#### Required tasks:
(A) Reproduce the passage of the DEX-P99RS forum thread from "Honestly, this is" up to and including "(Oct 24, 2007)".
(B) Carry on the forum thread about setting up the DEX-P99RS for front, rear and sub from the point where it stops.

#### Document excerpt:
⁂

# HELP: How to use DEX-P99RS in Front/Rear/Sub instead of High/Mid/Low/Sub?



## JKashat (Nov 19, 2009)

Title says it all. I decided to remove my Kenwood Excelon DNX-9960 and install my Pioneer DEX-P99RS that has been sitting (until now) BNIB since I got it back in May. The installation instructions only illustrate that the "High" RCA is not used and that the RCA's needed are Mid/Low/Sub. I'm assuming Sub=Sub, if I'm wrong please let me know. But, which is used for Front/Rear? I did search "DEX-P99RS" but there were 10 pages of threads to go through, none of which seems like they would help. Thanks in advance! 

Also, if anyone wants to know why I removed the DNX9960... Well, first the CMOS-300 took a dump on me. I'm sending it back for a warranty exchange new one. And, it's freezing and crashing on me. Also, after the last recommended update, the Volume will only go up/down by repeatedly pressing the button on the head unit or remote. That's annoying as hell, especially in a Jeep Wrangler. I have spoke to the shop where I purchased it and since I purchased the Extended Warranty they are willing to exchange it for a BNIB one which I will be listing on eBay, unless someone here is interested.


----------



## azngotskills (Feb 24, 2006)

your manual has it in there for different configurations


----------



## JKashat (Nov 19, 2009)

I just skimmed through (twice) every page of the manual and cannot find anything. Please help!


----------



## mikey7182 (Jan 16, 2008)

JKashat said:


> I just skimmed through (twice) every page of the manual and cannot find anything. Please help!


I just read the whole manual as well. I have owned three of the JDM versions (DEH-P01) and don't remember it being able to do this. There is a way around it I suppose, but I don't know how it will affect things like AutoTA and what not. This headunit is designed to be used as a 3-way or 4-way active headunit, not for a simple F/R/Sub setup. Because all 8 channels are full-range, meaning you can adjust the xover points from 20hz-20khz, what you COULD do is run the Sub to your subs, setting the LPF at 63/80/100hz or whatever you choose. Then, run the LOW channels to your fronts with an 80hz HPF. It will ask you to set the LPF on the LOW channels as well. Leave the slope on the LPF at "pass" which bypasses the LPF and will in essence allow your front speakers to play everything from 80hz up (it doesn't have to be an 80hz xover point, just using that as an example). You would do the same thing for your rears on the MID channels with whatever HPF you chose, and leave the HIGH channels empty. You'll have to go into the Initial Settings menu (hold down multi scroll while the unit is powered off) and turn off the HIGH channels in "Speaker Setup." 

Honestly, this is probably quite a bit more headunit than you need for your setup, but I suppose you could make it work that way. 

*Shameless Plug:* I am actually in the market for a DEX-P99RS if you want to get rid of it and buy something that may fit your needs a bit better. Something like an 880PRS would retain most of the basic features but give you the option of doing a F/R/Sub. Shoot me a PM if you're interested.


----------



## Aaron'z 2.5RS/WRX (Oct 24, 2007)

JKashat said:


> I just skimmed through (twice) every page of the manual and cannot find anything. Please help!


You own a 1000$ HU and you've just "skimmed" the manual... 

:laugh:



> That's annoying as hell, especially in a Jeep Wrangler.

⁂

#### Extracted entries:
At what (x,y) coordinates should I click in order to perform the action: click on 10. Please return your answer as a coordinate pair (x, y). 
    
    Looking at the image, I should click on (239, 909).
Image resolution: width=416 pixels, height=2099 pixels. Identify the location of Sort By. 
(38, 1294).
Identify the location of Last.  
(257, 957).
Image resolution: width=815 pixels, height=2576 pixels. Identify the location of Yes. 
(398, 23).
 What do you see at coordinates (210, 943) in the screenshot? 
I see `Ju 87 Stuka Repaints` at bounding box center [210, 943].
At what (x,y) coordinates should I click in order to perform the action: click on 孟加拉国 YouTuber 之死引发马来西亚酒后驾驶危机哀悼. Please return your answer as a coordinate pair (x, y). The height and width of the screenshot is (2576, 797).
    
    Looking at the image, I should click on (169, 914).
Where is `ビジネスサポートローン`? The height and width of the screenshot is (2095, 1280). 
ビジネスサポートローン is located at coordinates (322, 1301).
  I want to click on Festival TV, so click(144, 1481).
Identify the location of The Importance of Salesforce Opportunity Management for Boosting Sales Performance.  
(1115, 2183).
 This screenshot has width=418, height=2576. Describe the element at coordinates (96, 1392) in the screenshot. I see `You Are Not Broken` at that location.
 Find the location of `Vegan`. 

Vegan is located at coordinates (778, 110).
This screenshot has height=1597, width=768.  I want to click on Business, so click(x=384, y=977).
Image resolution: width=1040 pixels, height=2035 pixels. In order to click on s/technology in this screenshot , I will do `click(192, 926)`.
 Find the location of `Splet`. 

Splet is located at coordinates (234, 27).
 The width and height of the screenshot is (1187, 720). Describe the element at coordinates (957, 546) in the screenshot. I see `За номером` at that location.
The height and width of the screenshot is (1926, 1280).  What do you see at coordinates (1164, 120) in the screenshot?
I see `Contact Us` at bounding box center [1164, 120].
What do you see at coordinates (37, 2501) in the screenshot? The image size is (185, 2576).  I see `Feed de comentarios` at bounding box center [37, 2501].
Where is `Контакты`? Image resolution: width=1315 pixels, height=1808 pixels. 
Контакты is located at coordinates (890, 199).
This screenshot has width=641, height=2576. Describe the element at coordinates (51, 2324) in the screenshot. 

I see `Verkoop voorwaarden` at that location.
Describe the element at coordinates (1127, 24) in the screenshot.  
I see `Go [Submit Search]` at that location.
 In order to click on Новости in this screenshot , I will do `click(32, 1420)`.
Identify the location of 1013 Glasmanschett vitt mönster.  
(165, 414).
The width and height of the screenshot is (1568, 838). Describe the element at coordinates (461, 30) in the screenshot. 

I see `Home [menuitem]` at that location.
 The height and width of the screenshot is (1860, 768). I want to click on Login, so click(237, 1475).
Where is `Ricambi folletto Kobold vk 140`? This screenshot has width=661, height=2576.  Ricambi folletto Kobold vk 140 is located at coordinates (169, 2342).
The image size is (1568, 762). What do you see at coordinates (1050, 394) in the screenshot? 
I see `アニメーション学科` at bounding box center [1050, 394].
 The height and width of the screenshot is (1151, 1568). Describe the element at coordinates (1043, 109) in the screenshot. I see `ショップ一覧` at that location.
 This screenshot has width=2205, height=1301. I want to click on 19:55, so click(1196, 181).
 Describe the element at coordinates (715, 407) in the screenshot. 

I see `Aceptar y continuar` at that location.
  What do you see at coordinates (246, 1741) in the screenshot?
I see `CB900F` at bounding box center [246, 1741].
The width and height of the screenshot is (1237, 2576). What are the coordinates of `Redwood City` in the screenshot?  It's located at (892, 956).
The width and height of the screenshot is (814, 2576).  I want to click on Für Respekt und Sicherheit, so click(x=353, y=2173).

⁂

#### Answers in order:
(A)
Honestly, this is probably quite a bit more headunit than you need for your setup, but I suppose you could make it work that way. 

*Shameless Plug:* I am actually in the market for a DEX-P99RS if you want to get rid of it and buy something that may fit your needs a bit better. Something like an 880PRS would retain most of the basic features but give you the option of doing a F/R/Sub. Shoot me a PM if you're interested.


----------



## Aaron'z 2.5RS/WRX (Oct 24, 2007)

(B)
You know the Wrangler is basically #1 for HU water damage right?? :laugh:

Can't tell you how many times I've seen it.. I certainly hope it's never an issue with you... 

Then again, you put a 1k$ HU in a rattletrap, so it's a crapshoot right off..


----------



## JKashat (Nov 19, 2009)

mikey7182 said:


> I just read the whole manual as well. I have owned three of the JDM versions (DEH-P01) and don't remember it being able to do this. There is a way around it I suppose, but I don't know how it will affect things like AutoTA and what not. This headunit is designed to be used as a 3-way or 4-way active headunit, not for a simple F/R/Sub setup. Because all 8 channels are full-range, meaning you can adjust the xover points from 20hz-20khz, what you COULD do is run the Sub to your subs, setting the LPF at 63/80/100hz or whatever you choose. Then, run the LOW channels to your fronts with an 80hz HPF. It will ask you to set the LPF on the LOW channels as well. Leave the slope on the LPF at "pass" which bypasses the LPF and will in essence allow your front speakers to play everything from 80hz up (it doesn't have to be an 80hz xover point, just using that as an example). You would do the same thing for your rears on the MID channels with whatever HPF you chose, and leave the HIGH channels empty. You'll have to go into the Initial Settings menu (hold down multi scroll while the unit is powered off) and turn off the HIGH channels in "Speaker Setup."
> 
> Honestly, this is probably quite a bit more headunit than you need for your setup, but I suppose you could make it work that way.
> 
> *Shameless Plug:* I am actually in the market for a DEX-P99RS if you want to get rid of it and buy something that may fit your needs a bit better. Something like an 880PRS would retain most of the basic features but give you the option of doing a F/R/Sub. Shoot me a PM if you're interested.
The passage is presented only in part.